自動車などの大型工業製品では、軽量化や環境負荷低減に向けて部材の樹脂化が進む一方、寸法安定性、機能材の内蔵、リサイクル性の確保といった課題がある。日本発の低温接合成形技術を高度化し、省エネ・低コストな大型樹脂部材の成形技術を実現することで、産業構造の変革を目指す。

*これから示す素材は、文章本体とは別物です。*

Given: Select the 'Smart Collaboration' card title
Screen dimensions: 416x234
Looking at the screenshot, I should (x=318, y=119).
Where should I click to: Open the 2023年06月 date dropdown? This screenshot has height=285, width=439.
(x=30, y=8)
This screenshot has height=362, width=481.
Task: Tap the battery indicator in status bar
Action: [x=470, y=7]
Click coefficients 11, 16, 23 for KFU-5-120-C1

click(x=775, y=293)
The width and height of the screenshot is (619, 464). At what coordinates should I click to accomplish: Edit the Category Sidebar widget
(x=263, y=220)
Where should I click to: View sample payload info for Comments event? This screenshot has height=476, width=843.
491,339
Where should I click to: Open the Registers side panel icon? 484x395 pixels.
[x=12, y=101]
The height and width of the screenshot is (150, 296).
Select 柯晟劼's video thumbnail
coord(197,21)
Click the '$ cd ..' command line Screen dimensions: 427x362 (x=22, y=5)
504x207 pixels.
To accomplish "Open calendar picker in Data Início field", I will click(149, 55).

本開発では、ポリエステル不織布にオレフィン系ホットメルト樹脂(ATD-HM)を塗布したECOLUXプリプレグ(第112回助成の成果、約80℃での低温接合が可能)の応用展開として、EPP(発泡ポリプロピレン)シートを積層した基板材の基本構造を確立する。さらに、低温成形の特長を活かして加飾材および内蔵機能材へのダメージを回避しながら、シリコーン内蔵プレス金型を用いた部分高温接合を行うことで、接合強度と寸法安定性を確保し、三次元形状の付与を実現する。これを自動車の天井部材などの大型部材に適用することで、軽量化・高剛性化に加え、ワイヤーハーネス等の機能材内蔵と加飾の同時成形が可能となる。射出成形を用いない3D熱プレス成形技術として、多様な樹脂・金属との低温接合性、機能材内蔵性、リサイクル容易性を兼ね備えた新しい樹脂加工プラットフォームとしての普及が期待される。

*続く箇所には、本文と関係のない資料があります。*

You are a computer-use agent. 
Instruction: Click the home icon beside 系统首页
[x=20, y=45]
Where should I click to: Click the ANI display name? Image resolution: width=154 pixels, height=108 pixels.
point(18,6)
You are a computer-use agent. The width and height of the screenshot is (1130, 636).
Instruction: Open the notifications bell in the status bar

自動車天井材などの大型樹脂部材に機能材を一体化できるため、組立工程や部品点数を削減し、生産効率の向上とコスト低減に寄与する。また、低温成形によるエネルギー消費の削減、加飾材・機能材への熱ダメージの低減、PPおよびPETを主体としたリサイクル容易な材料構成により、資源循環性の向上が期待できる。これにより、我が国ものづくり産業の競争力強化と、持続可能な循環型社会およびサーキュラーエコノミーの推進にも貢献する。